Astronomers use the WHT to conduct scientific research across most branches of observational astronomy, including Solar System science, galactic astronomy, extragalactic astronomy and cosmology. Most of the instruments are designed to be useful for a range of different research.

The WHT has been used to make many significant new discoveries. Some of the more notable include the first evidence of a supermassive black hole (Sgr A*) at the centre of the Milky Way (in 1995) and the first optical observation of a gamma-ray burst (GRB 970228) (in 1997).

Since the mid-1990s the WHT has faced increasing competition from newer 8 to 10 m telescopes. Nevertheless, a wide range of research continues to be done with the telescope. In recent years (as of 2010) this has included:

- The SAURON project, an integral field spectrograph survey of nearby elliptical and lenticular galaxies (2001–2010)
- The first spectrum of an asteroid which subsequently hit Earth, (2009)
- The first spectrum of Hanny's Voorwerp (2009)
- The discovery that diffuse interstellar bands do not originate in circumstellar envelopes (2008)
- Confirmation that WASP-3b is an extrasolar planet (2008)
- High-resolution spectra of the first known double supernova, SN 2006jc (2007)

==Future developments==
The upcoming generation of extremely large telescopes (ELTs) will require sophisticated adaptive optics in order to be used to their full capability. Because the WHT had an advanced adaptive optics system operating, it has received attention from the various ELT programs. As of 2010, the European Southern Observatory's European-ELT (E-ELT) project had a programme to utilise the WHT as a test-bed for its adaptive optics system, and received several nights per year for on-sky testing. The project involves construction of new optical experiments at one of the Nasmyth foci, and is called CANARY. CANARY will demonstrate the multi-object adaptive optics (MOAO) required for the EAGLE instrument on the E-ELT.

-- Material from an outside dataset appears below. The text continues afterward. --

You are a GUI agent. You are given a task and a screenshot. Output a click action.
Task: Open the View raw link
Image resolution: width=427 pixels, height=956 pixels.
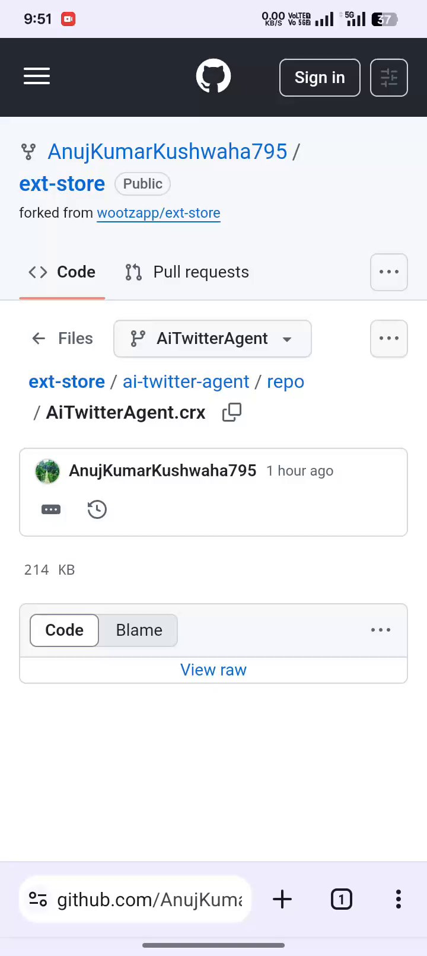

The UK's STFC (originally the major financial contributor) has gradually reduced its funding for the ING telescopes over a number of years. Some of this funding shortfall has been made up by other partners increasing their contributions, and some by efficiency savings and cutbacks. As a result, the shares of observing time will become UK 33%, Netherlands 28%, Spain 34% and 5% for any nationality. A new development, started in 2010, is the development of a new wide-field multi-object spectroscopy facility (WEAVE), being developed by a UK-led consortium involving major contributions from the Netherlands, Spain, France, and Italy, the final installation of which was confirmed in August 2022. WEAVE will provide medium-high resolution spectroscopy in the visible (360–950 nm) range for up to 1000 simultaneous targets over a 2 degree field of view, and is currently expected to operate for several years.